JIRA workflow for Detection Engineering teams

Threat Detection Engineering practice seems to be evolving. Not only because of easier log management methods and platforms, but because attackers will easily adapt to OOB security, evading detection and achieving their goals.

Nevertheless access to all this data is only the start. The challenge for Blue Teamers keeps increasing as log availability and other challenges around data polishing such as filtering and normalization are still not solved (never will?).

Here I cover one very strategic aspect related to this practice: once you have gathered enough ideas to start developing custom content, how to manage it?

Detection as code

This post is continuation of an idea or an approach I've started leveraging a few years ago when I started working as freelancer focused on helping Security Teams build custom detection on Splunk.

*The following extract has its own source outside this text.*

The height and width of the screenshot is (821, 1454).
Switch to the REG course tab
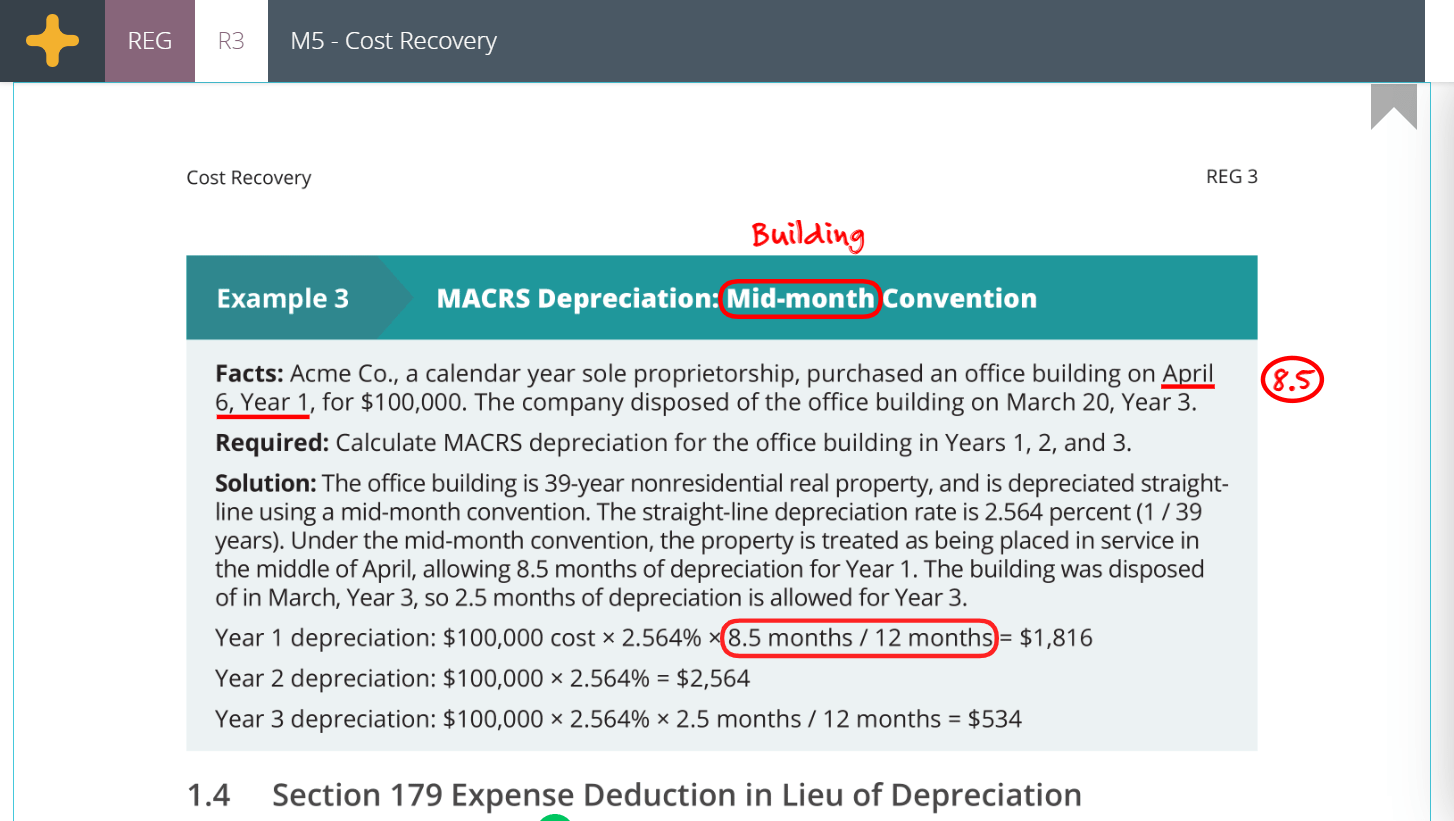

The idea is basically to implement an Agile process around new content (Security Use Cases) creation — assuming custom rules and dashboards that aid triage, hunting and reporting cycles.

JIRA Workflows

The screenshots here are based on a quick lab I've built in JIRA Cloud and very similar to current workflows I've been using in a recent MSSP project.

Atlassian provides many guides and rich documentation on how to create Workflows, below is where to start ("Issues" link from Settings):

JIRA is really powerful when it comes to customization and pretty much everything from the fields, statuses and screens (usual "Story" components) can be integrated into a fully custom workflow.

Development Process

Needless to say, you must define a high-level process before actually implementing a workflow.

That means clearly understanding the project scope as well as the time and resources at disposal (team skill-set and availability).

In the workflow, boxes in green represent finished work (status = closed). The blue ones represent work "In…